■ Element and text location lines
** start **

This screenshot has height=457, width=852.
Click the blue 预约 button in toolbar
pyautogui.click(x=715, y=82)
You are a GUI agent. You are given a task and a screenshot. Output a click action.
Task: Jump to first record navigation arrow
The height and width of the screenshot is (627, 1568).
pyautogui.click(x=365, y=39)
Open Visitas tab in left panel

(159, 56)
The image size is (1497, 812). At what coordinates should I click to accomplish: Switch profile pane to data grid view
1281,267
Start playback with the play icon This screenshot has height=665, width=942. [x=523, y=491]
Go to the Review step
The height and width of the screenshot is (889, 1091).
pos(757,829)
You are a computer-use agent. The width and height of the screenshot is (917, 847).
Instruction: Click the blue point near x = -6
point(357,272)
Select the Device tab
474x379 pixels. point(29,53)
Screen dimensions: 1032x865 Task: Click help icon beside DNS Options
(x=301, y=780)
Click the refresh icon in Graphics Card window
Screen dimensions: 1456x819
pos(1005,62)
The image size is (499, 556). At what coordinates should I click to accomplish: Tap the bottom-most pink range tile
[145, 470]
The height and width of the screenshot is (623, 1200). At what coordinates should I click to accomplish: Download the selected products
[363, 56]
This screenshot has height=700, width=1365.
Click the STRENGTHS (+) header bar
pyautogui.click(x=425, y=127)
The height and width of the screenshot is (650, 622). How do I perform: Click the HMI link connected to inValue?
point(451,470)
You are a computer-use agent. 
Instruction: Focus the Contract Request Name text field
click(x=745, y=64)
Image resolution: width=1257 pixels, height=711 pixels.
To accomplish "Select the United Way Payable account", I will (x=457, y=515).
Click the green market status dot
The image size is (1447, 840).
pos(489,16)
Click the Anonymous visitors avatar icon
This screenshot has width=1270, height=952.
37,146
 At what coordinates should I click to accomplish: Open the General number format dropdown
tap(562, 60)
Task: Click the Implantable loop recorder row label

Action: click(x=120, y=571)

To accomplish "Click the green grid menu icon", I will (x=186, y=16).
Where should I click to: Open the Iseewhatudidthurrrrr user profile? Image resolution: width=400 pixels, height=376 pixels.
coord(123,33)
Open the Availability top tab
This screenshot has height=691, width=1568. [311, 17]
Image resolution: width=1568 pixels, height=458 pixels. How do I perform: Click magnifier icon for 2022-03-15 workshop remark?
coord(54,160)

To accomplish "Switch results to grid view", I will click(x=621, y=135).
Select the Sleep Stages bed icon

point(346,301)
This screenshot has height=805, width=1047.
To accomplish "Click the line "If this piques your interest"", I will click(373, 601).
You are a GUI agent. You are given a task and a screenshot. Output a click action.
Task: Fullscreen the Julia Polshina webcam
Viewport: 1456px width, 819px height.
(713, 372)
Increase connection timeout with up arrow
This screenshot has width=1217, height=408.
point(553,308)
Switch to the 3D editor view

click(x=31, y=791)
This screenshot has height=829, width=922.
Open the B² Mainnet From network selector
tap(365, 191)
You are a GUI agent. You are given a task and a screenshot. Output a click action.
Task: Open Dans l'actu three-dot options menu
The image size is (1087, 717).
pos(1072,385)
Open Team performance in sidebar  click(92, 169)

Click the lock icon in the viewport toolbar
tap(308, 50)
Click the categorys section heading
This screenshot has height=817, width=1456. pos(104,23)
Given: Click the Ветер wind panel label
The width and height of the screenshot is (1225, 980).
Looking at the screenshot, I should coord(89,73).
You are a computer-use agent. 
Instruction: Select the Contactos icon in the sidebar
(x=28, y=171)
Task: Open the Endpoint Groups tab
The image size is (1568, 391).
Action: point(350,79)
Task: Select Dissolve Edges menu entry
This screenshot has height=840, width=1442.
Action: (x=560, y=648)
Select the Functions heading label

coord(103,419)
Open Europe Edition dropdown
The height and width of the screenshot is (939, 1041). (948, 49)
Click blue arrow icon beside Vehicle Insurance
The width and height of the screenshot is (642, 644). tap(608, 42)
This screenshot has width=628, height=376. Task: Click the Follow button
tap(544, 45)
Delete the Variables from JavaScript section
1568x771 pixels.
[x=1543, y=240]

** end **

■ Written task
Could you rewrite the lines above with "computer-use agent" swapped for "desktop automation agent" everywhere, leaving everything else the same?

■ Answer to this problem
This screenshot has height=457, width=852.
Click the blue 预约 button in toolbar
pyautogui.click(x=715, y=82)
You are a GUI agent. You are given a task and a screenshot. Output a click action.
Task: Jump to first record navigation arrow
The height and width of the screenshot is (627, 1568).
pyautogui.click(x=365, y=39)
Open Visitas tab in left panel

(159, 56)
The image size is (1497, 812). At what coordinates should I click to accomplish: Switch profile pane to data grid view
1281,267
Start playback with the play icon This screenshot has height=665, width=942. [x=523, y=491]
Go to the Review step
The height and width of the screenshot is (889, 1091).
pos(757,829)
You are a desktop automation agent. The width and height of the screenshot is (917, 847).
Instruction: Click the blue point near x = -6
point(357,272)
Select the Device tab
474x379 pixels. point(29,53)
Screen dimensions: 1032x865 Task: Click help icon beside DNS Options
(x=301, y=780)
Click the refresh icon in Graphics Card window
Screen dimensions: 1456x819
pos(1005,62)
The image size is (499, 556). At what coordinates should I click to accomplish: Tap the bottom-most pink range tile
[145, 470]
The height and width of the screenshot is (623, 1200). At what coordinates should I click to accomplish: Download the selected products
[363, 56]
This screenshot has height=700, width=1365.
Click the STRENGTHS (+) header bar
pyautogui.click(x=425, y=127)
The height and width of the screenshot is (650, 622). How do I perform: Click the HMI link connected to inValue?
point(451,470)
You are a desktop automation agent. 
Instruction: Focus the Contract Request Name text field
click(x=745, y=64)
Image resolution: width=1257 pixels, height=711 pixels.
To accomplish "Select the United Way Payable account", I will (x=457, y=515).
Click the green market status dot
The image size is (1447, 840).
pos(489,16)
Click the Anonymous visitors avatar icon
This screenshot has width=1270, height=952.
37,146
 At what coordinates should I click to accomplish: Open the General number format dropdown
tap(562, 60)
Task: Click the Implantable loop recorder row label

Action: click(x=120, y=571)

To accomplish "Click the green grid menu icon", I will (x=186, y=16).
Where should I click to: Open the Iseewhatudidthurrrrr user profile? Image resolution: width=400 pixels, height=376 pixels.
coord(123,33)
Open the Availability top tab
This screenshot has height=691, width=1568. [311, 17]
Image resolution: width=1568 pixels, height=458 pixels. How do I perform: Click magnifier icon for 2022-03-15 workshop remark?
coord(54,160)

To accomplish "Switch results to grid view", I will click(x=621, y=135).
Select the Sleep Stages bed icon

point(346,301)
This screenshot has height=805, width=1047.
To accomplish "Click the line "If this piques your interest"", I will click(373, 601).
You are a GUI agent. You are given a task and a screenshot. Output a click action.
Task: Fullscreen the Julia Polshina webcam
Viewport: 1456px width, 819px height.
(713, 372)
Increase connection timeout with up arrow
This screenshot has width=1217, height=408.
point(553,308)
Switch to the 3D editor view

click(x=31, y=791)
This screenshot has height=829, width=922.
Open the B² Mainnet From network selector
tap(365, 191)
You are a GUI agent. You are given a task and a screenshot. Output a click action.
Task: Open Dans l'actu three-dot options menu
The image size is (1087, 717).
pos(1072,385)
Open Team performance in sidebar  click(92, 169)

Click the lock icon in the viewport toolbar
tap(308, 50)
Click the categorys section heading
This screenshot has height=817, width=1456. pos(104,23)
Given: Click the Ветер wind panel label
The width and height of the screenshot is (1225, 980).
Looking at the screenshot, I should coord(89,73).
You are a desktop automation agent. 
Instruction: Select the Contactos icon in the sidebar
(x=28, y=171)
Task: Open the Endpoint Groups tab
The image size is (1568, 391).
Action: point(350,79)
Task: Select Dissolve Edges menu entry
This screenshot has height=840, width=1442.
Action: (x=560, y=648)
Select the Functions heading label

coord(103,419)
Open Europe Edition dropdown
The height and width of the screenshot is (939, 1041). (948, 49)
Click blue arrow icon beside Vehicle Insurance
The width and height of the screenshot is (642, 644). tap(608, 42)
This screenshot has width=628, height=376. Task: Click the Follow button
tap(544, 45)
Delete the Variables from JavaScript section
1568x771 pixels.
[x=1543, y=240]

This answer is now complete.